I also need to do some additional processing for normalisation:
- split the url in protocol (http|https) and host parts
- convert the string date "Mon DD YYYY" to date object
Currently, I have some triggers to do this when importing the data but I'm looking for ways to improve this, particularly to see whether some steps can be run in parallel.
I have the following CTE for extracting protocol and port:
with split as
(select regexp_match(url, '(https|http)://(.+)/' )as parts
from urls )
Running locally this seems faster than tsdebug
This works well with a select but seems very slow as an update.
with split as
(select regexp_match(url, '(https|http)://(.+)/' )as parts
from urls )
update urls
set
protocol = parts[1],
host = parts[2]
from split
An alternative, especially when working with a text source would be split the URL before it goes to Postgres.
The uncompressed CSV is 3526430884 bytes and takes around 20 minutes to import with no processing. But more than twice this with the processing. FWIW I have also tried using a Foreign Data Wrapper. But, even after solving various problems with the CSV (nulls, encoding), this leads to a memory error.
With some help, I've managed to run benchmarks and improve my triggers.
CREATE OR REPLACE FUNCTION public.extract_protocol()
RETURNS trigger
LANGUAGE plpgsql
AS $function$
DECLARE elements text [];
BEGIN
elements := regexp_match(NEW.url, '(https|http)://(.+)/');
NEW.protocol = elements[1];
NEW.host = elements[2];
RETURN NEW;
END;
$function$
This now runs faster than doing a subsquent update but neither are limiting factors. The bottleneck is now the overhead of the indices when inserting the cleaned up data into the main table. I think my only options there are to weigh up the cost of indices for the insert over disabling and then adding them.
1 Answer 1
Your UPDATE syntax generates a cross join of the table urls
with the split
result. Which is essentially a cross join of the table with itself.
You need to have some kind of join condition between the target table and the source.
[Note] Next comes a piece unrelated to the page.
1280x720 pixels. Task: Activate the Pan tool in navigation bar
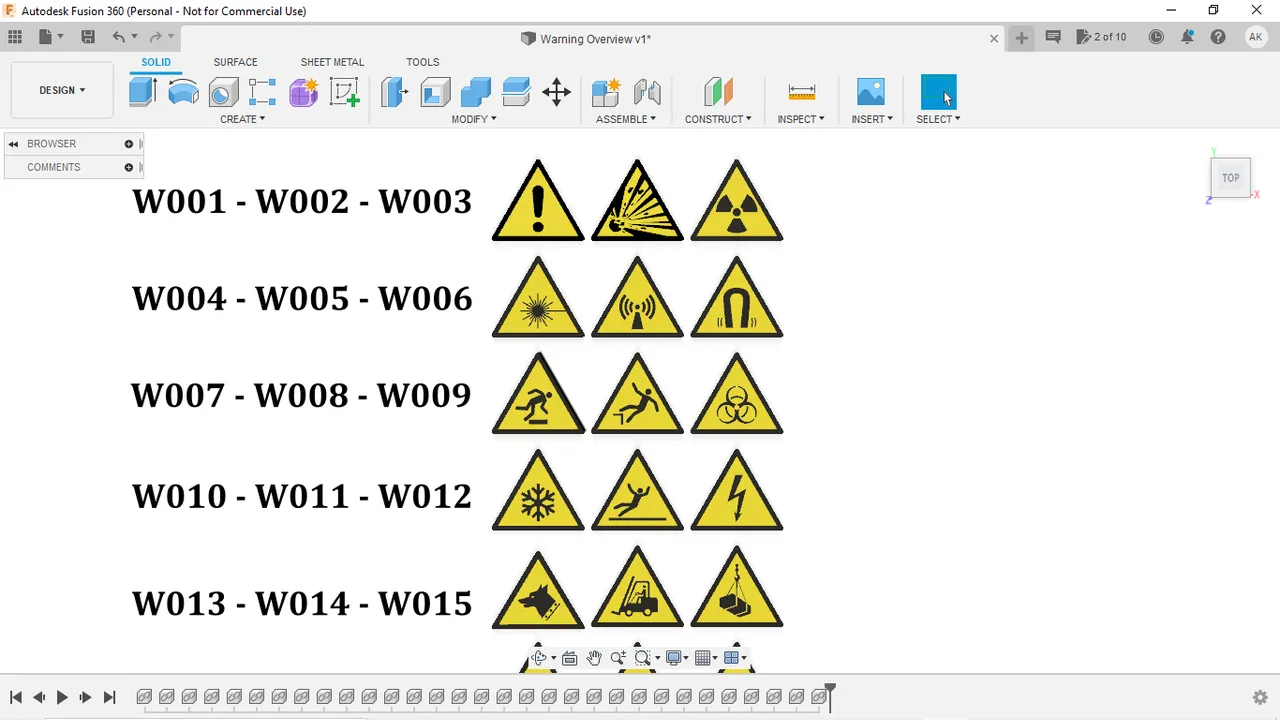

The obvious choice would be the primary key column of the table.
with split as (
select pk_column, regexp_match(url, '(https|http)://(.+)/' ) as parts
from urls
)
update urls
set protocol = s.parts[1],
host = s.parts[2]
from split s
where urls.pk_column = s.pk_column --<< here
I think your attempt to avoid evaluating the regex expression twice by using the CTE makes things slower, rather than faster. I would expect the overhead of joining the table with itself is far bigger than the overhead of evaluating the regex twice.
So I think, you should also try:
update urls
set protocol = (regexp_match(url, '(https|http)://(.+)/' ))[1]
host = (regexp_match(url, '(https|http)://(.+)/' ))[2]
-
Thanks, I assumed there was a problem with the update syntax. As this is a temporary table, I don't have any PKs so that's not an option anyway. Would it be possible to use a variable in a trigger to avoid running the function twice?Charlie Clark– Charlie Clark2022年04月07日 08:52:27 +00:00Commented Apr 7, 2022 at 8:52
-
@CharlieClark: you can use the system column
ctid
instead ofpk_column
. But I am quite certain the version without the CTE will be fasteruser1822– user18222022年04月07日 08:53:03 +00:00Commented Apr 7, 2022 at 8:53 -
It is, it takes about 2 minutes, but faster as a trigger.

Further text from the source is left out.